Perhaps this was a factor in the way she began, taking time to settle herself and arrange her spangled jacket before feeling ready to address the keyboard. Beethoven’s Piano Sonata in E flat major, Op.31 no.3 opens with ingratiating flights of fantasy, at once lyrical and whimsical. Fliter missed something of this mood and there was some unsteadiness in the filigree passages, which need precise articulation for their wit to tell. The Scherzo had more clarity and conviction, as the staccato writing requires, but also sometimes clangour, as Beethoven’s dynamic contrasts produced some too aggressive sounds from an unprepared fortissimo. The ensuing Menuetto had poise and grace, and the finale’s tarantella motion was fairly well despatched, but still the piano was clangorous much above forte. How well had this instrument been chosen and prepared? Beethoven’s Piano Sonata in D major, Op.10 no.3 fared much better, perhaps as the pianist adjusted to the conditions of this instrument in this hall.

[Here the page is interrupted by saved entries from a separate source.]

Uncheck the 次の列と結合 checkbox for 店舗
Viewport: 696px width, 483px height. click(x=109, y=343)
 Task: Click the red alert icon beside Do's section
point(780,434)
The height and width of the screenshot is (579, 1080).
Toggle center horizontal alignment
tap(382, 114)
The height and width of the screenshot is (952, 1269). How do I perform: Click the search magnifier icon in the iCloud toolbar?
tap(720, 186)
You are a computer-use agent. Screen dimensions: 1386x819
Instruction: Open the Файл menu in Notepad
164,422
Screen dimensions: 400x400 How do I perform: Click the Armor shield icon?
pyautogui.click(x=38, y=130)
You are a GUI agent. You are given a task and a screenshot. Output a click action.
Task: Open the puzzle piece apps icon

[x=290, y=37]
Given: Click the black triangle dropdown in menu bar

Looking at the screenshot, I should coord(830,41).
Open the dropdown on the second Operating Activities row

Fliter though is especially admired for her playing of Chopin, whose Nocturne in B major, Op.9 no.3 opened the second half, hinting in its first pages at a great affinity between pianist and composer. The lilting sections were particularly attractive, almost vocal in their Bellini-like melisma. After that, with almost no pause, there came the falling flourish that announces Chopin’s Piano Sonata no. 3 in B minor. Again the lovely second subject was as natural as breathing, its marked pedalling and sostenuto manner scrupulously observed, as was the Molto vivace of the Scherzo, its figuration fleet and rhythmically tight in Fliter’s hands.
The sublime Largo – there is arguably no finer ten minutes in all Chopin – was the heart and soul of the sonata, as it must be. In the middle section, in which ever profounder feelings are explored, the counterpoint, so expertly balanced between Fliter’s hands, beckoned us into twilit regions to which Chopin alone holds the key. But we were dragged back into the light by the Rondo finale, brilliantly played agitato as marked right up to its closing stretto. Fliter’s performance of this sonata offered an ideal union of creative and re-creative art. Somehow, even the sound of the piano was transformed, into something warm and integrated through its range and across dynamic levels.